WORK REQUIRED
In the records below, find each line that holds "will" and return it.

TASK INPUTS
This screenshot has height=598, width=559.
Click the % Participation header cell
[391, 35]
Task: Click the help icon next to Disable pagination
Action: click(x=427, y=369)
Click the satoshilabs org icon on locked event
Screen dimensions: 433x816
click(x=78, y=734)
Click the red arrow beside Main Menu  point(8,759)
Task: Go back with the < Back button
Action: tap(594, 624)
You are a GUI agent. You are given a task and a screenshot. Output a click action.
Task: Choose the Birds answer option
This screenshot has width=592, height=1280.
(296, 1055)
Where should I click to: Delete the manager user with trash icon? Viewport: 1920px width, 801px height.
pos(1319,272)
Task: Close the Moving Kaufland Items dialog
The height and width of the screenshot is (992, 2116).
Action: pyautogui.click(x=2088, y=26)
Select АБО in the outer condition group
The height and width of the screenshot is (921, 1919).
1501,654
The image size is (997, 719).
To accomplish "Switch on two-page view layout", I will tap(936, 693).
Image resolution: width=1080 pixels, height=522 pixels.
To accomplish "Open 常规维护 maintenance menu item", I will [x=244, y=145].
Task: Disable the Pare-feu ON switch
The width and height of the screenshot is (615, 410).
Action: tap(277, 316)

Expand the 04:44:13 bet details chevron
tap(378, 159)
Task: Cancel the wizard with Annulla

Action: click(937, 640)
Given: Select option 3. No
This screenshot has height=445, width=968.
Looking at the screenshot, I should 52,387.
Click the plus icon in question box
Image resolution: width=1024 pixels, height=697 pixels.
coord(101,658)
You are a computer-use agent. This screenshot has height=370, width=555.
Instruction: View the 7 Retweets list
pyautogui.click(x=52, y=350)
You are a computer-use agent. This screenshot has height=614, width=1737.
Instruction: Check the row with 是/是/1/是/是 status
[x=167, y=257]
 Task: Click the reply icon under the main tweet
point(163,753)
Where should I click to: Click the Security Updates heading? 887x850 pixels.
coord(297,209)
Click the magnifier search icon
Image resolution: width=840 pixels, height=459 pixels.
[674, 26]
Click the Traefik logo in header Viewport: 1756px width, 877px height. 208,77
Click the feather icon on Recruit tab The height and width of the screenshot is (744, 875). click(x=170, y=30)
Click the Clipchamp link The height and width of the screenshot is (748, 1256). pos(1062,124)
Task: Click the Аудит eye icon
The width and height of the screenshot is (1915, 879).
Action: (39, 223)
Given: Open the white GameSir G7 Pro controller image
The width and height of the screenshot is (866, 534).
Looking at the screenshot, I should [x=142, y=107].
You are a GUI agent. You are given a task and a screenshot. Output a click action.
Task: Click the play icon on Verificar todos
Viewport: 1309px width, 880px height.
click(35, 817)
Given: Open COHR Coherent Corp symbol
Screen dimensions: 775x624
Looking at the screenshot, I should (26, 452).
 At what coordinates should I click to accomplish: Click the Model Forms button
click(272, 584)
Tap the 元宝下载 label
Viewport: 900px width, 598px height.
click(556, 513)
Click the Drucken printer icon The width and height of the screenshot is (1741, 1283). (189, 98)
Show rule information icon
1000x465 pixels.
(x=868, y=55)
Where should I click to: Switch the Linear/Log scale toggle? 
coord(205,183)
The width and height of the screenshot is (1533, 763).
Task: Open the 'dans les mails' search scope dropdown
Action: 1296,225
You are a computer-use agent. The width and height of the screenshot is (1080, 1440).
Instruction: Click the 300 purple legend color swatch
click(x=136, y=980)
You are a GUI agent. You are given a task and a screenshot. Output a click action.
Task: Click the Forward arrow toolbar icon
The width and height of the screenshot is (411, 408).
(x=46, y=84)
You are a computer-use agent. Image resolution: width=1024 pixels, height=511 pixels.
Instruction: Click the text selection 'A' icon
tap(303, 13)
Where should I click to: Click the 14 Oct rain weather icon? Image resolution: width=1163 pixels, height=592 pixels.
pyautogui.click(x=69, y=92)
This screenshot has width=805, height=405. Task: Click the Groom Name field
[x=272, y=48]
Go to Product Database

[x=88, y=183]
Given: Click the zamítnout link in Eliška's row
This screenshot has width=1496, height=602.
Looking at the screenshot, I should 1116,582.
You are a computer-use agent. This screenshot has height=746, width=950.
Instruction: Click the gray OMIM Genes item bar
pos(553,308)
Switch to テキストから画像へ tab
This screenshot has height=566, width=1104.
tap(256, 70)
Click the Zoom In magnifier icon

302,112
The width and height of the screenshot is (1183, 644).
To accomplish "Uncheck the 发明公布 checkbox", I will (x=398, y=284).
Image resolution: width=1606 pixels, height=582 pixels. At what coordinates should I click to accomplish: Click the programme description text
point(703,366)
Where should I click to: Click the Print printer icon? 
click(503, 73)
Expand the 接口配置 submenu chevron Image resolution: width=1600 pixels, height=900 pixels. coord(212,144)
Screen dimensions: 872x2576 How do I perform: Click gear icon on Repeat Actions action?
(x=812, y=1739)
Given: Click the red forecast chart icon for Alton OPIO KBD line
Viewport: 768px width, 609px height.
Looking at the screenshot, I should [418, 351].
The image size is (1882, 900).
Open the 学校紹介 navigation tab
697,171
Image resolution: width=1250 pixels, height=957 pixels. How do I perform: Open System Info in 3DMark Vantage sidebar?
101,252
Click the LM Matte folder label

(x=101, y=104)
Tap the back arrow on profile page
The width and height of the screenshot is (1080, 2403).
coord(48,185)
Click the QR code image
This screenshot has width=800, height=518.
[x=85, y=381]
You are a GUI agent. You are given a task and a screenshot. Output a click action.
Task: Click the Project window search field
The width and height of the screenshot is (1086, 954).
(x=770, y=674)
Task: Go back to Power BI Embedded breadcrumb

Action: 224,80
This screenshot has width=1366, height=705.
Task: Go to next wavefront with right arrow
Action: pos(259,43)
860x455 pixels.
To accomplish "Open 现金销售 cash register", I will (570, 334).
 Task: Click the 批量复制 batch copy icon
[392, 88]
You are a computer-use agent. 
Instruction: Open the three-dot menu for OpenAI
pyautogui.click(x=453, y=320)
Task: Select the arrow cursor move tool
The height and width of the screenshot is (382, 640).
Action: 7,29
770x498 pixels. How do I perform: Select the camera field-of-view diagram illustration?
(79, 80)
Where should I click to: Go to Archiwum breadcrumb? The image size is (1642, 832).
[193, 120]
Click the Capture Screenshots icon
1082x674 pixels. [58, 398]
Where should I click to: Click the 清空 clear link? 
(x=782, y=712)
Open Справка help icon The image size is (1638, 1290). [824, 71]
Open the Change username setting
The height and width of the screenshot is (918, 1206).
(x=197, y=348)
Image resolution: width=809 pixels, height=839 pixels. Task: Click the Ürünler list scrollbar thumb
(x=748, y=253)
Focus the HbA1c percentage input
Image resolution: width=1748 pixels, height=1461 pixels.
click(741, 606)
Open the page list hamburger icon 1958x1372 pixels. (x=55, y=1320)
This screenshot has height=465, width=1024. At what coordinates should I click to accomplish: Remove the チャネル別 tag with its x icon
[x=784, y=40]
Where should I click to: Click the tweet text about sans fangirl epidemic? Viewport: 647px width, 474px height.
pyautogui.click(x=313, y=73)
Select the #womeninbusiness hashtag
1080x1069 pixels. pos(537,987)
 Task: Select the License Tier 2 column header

YOUR SOLUTION
To accomplish "Switch on two-page view layout", I will tap(936, 693).
To accomplish "Open 常规维护 maintenance menu item", I will [x=244, y=145].
To accomplish "Uncheck the 发明公布 checkbox", I will (x=398, y=284).
To accomplish "Open 现金销售 cash register", I will (570, 334).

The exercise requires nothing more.